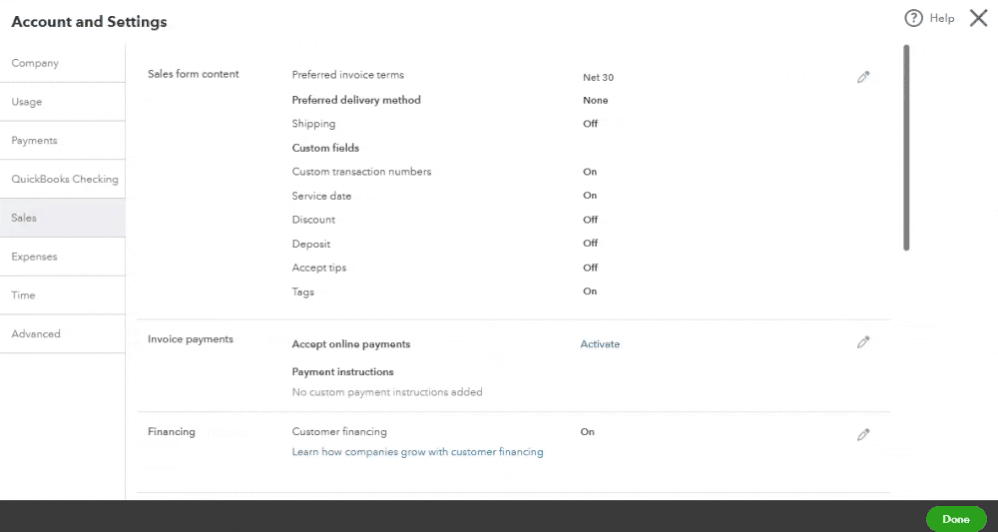Edit Invoice payments with pencil icon
998x532 pixels.
863,342
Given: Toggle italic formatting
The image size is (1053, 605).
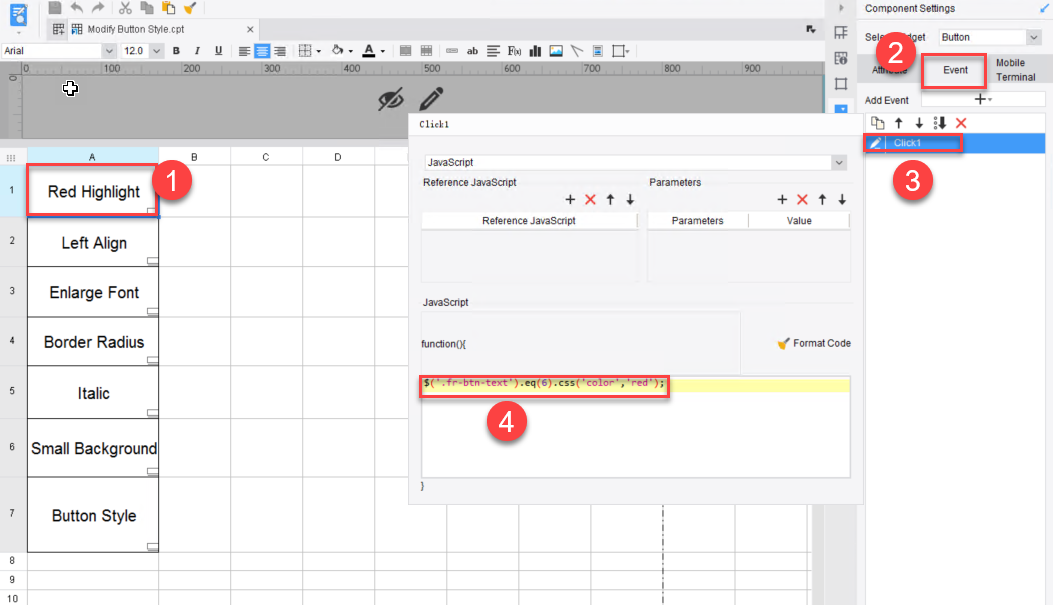Looking at the screenshot, I should 197,50.
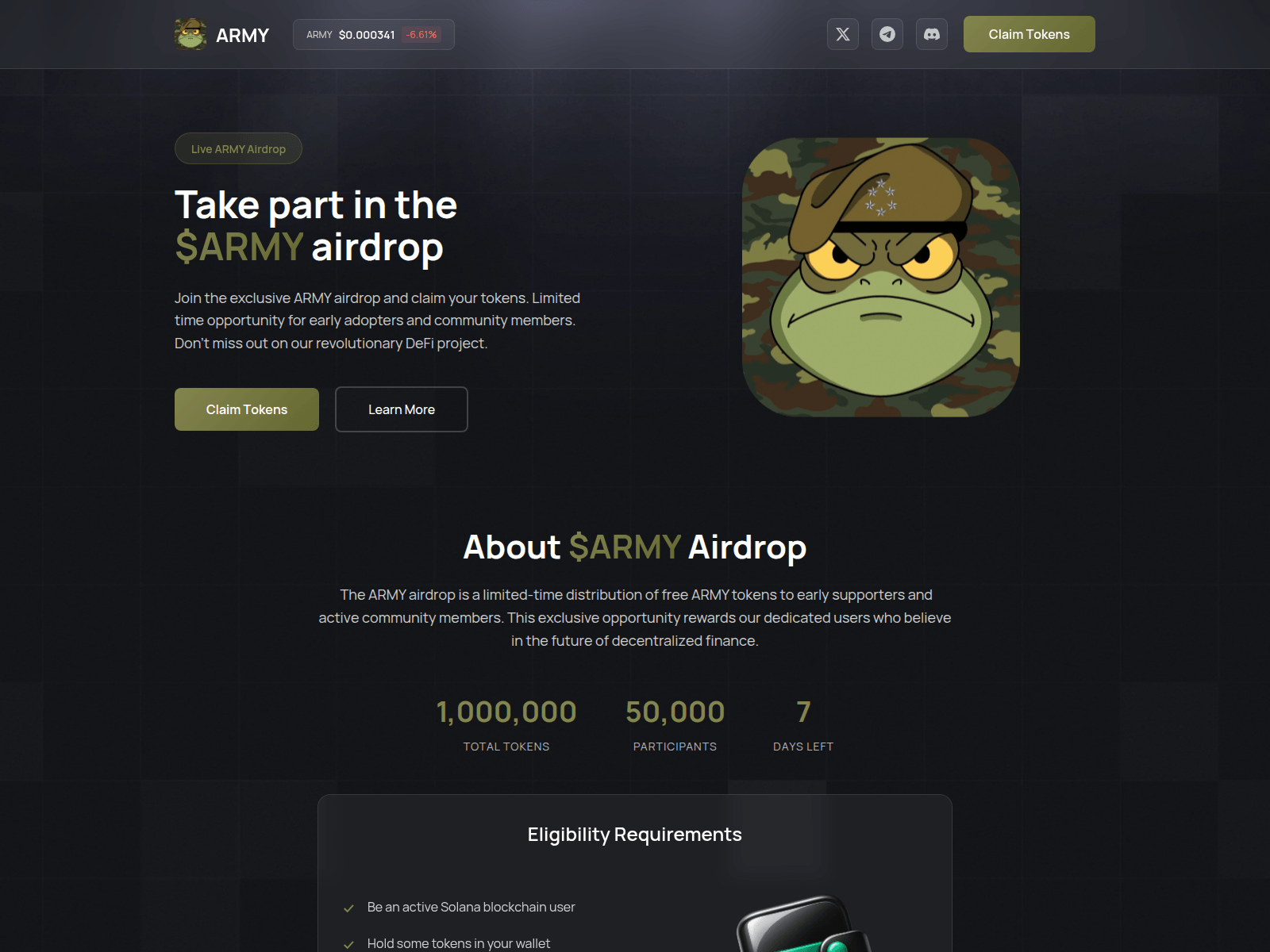Click the hero Claim Tokens button

tap(247, 409)
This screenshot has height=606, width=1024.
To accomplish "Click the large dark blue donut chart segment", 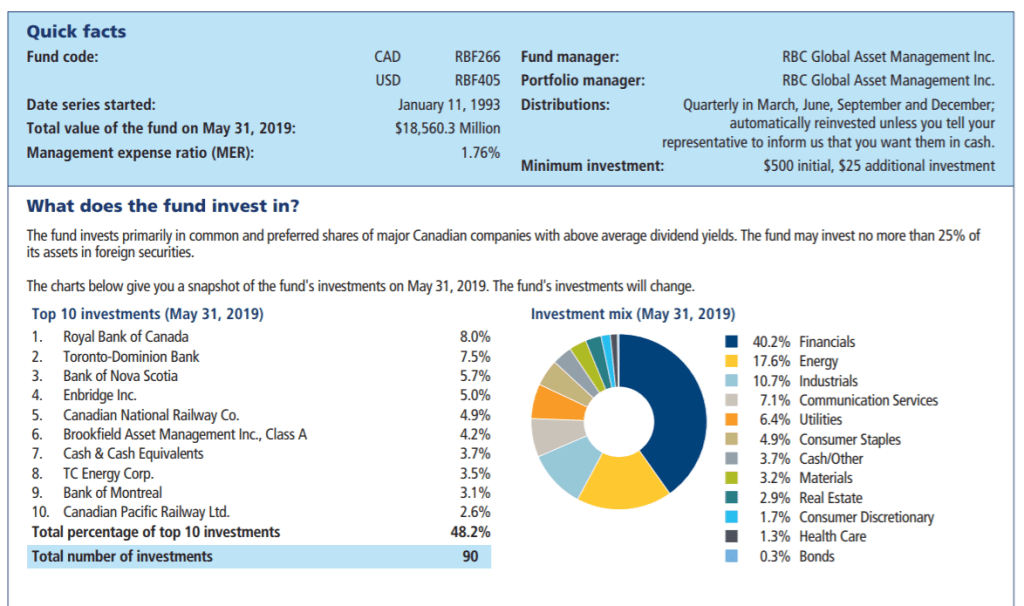I will [665, 400].
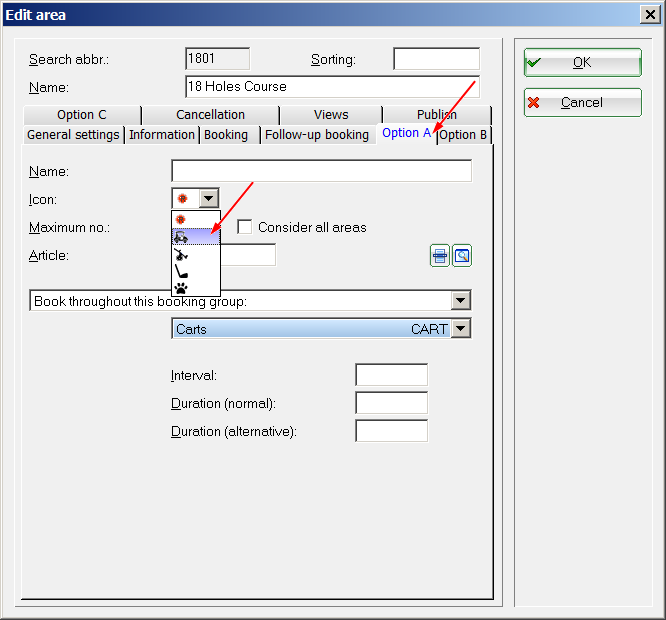
Task: Focus the Sorting text field
Action: pyautogui.click(x=436, y=59)
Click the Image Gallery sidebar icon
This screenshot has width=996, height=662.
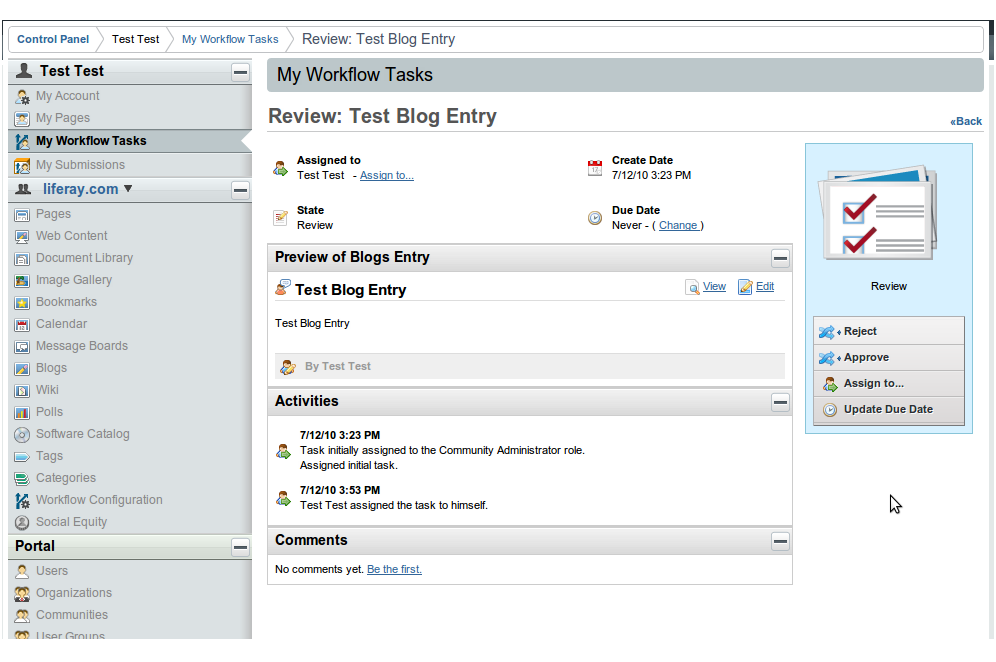(x=22, y=280)
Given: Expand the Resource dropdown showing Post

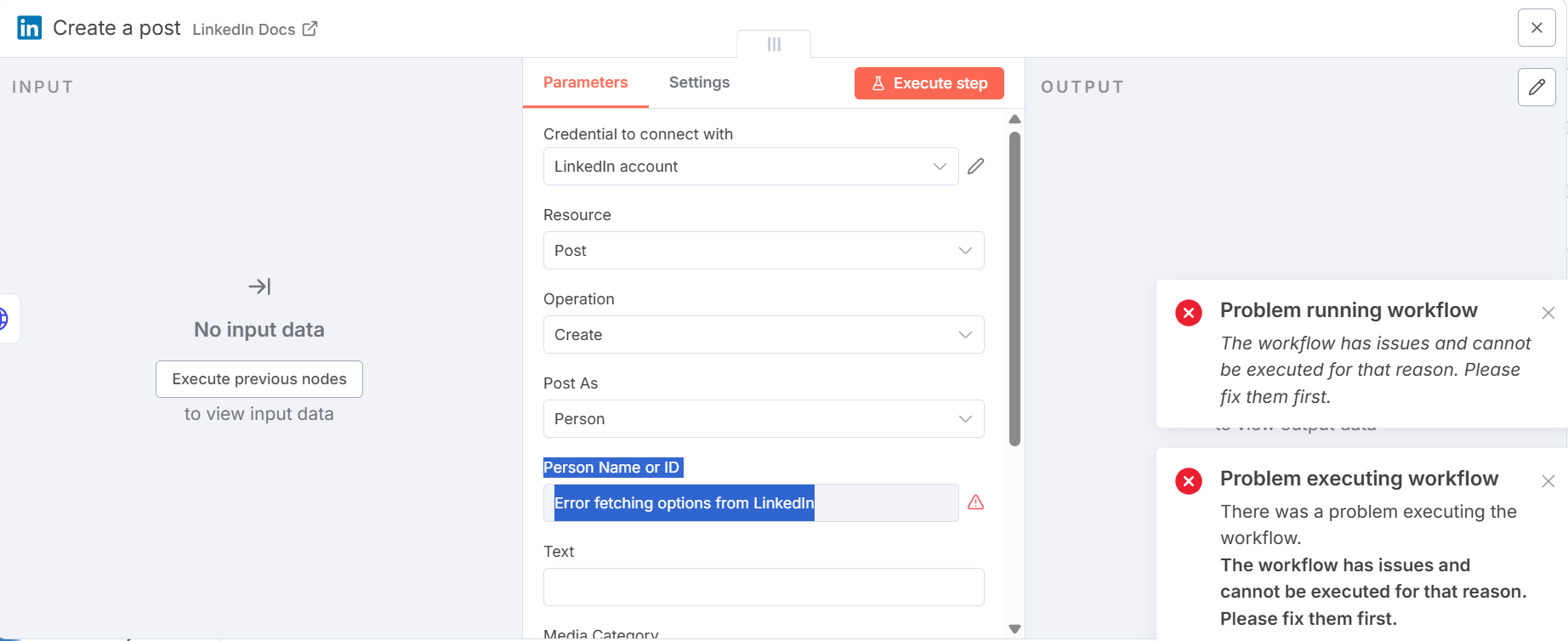Looking at the screenshot, I should (x=764, y=251).
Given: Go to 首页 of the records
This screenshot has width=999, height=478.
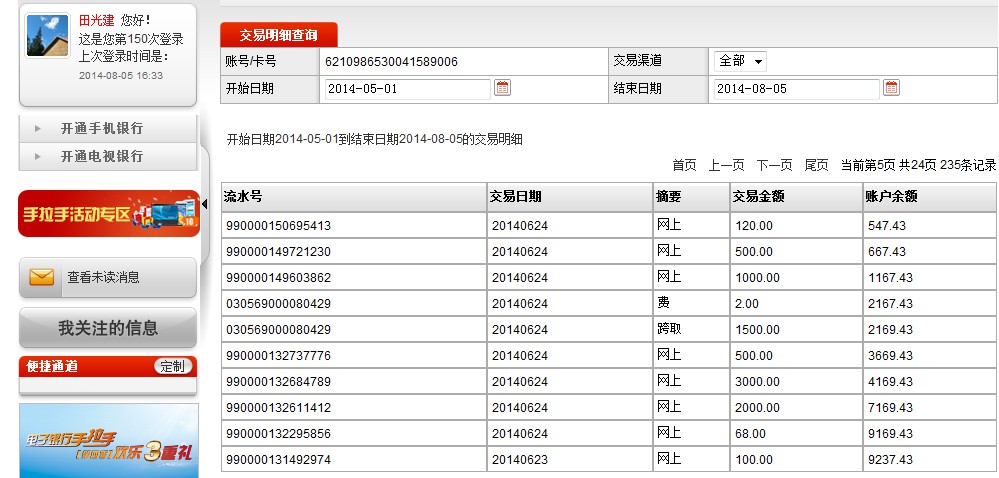Looking at the screenshot, I should [684, 165].
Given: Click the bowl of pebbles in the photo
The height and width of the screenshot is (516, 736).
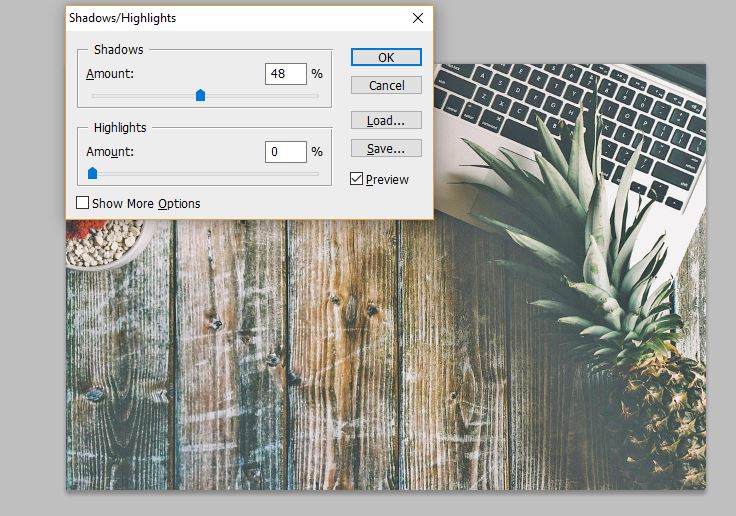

--------------------------------

● Task description: Write out, exactly as they stand, the line with "Given: Click the bowl of pebbles in the photo" and every line after it through the end of the entries above; omit the pictures.

● Finished task:
Given: Click the bowl of pebbles in the photo
The height and width of the screenshot is (516, 736).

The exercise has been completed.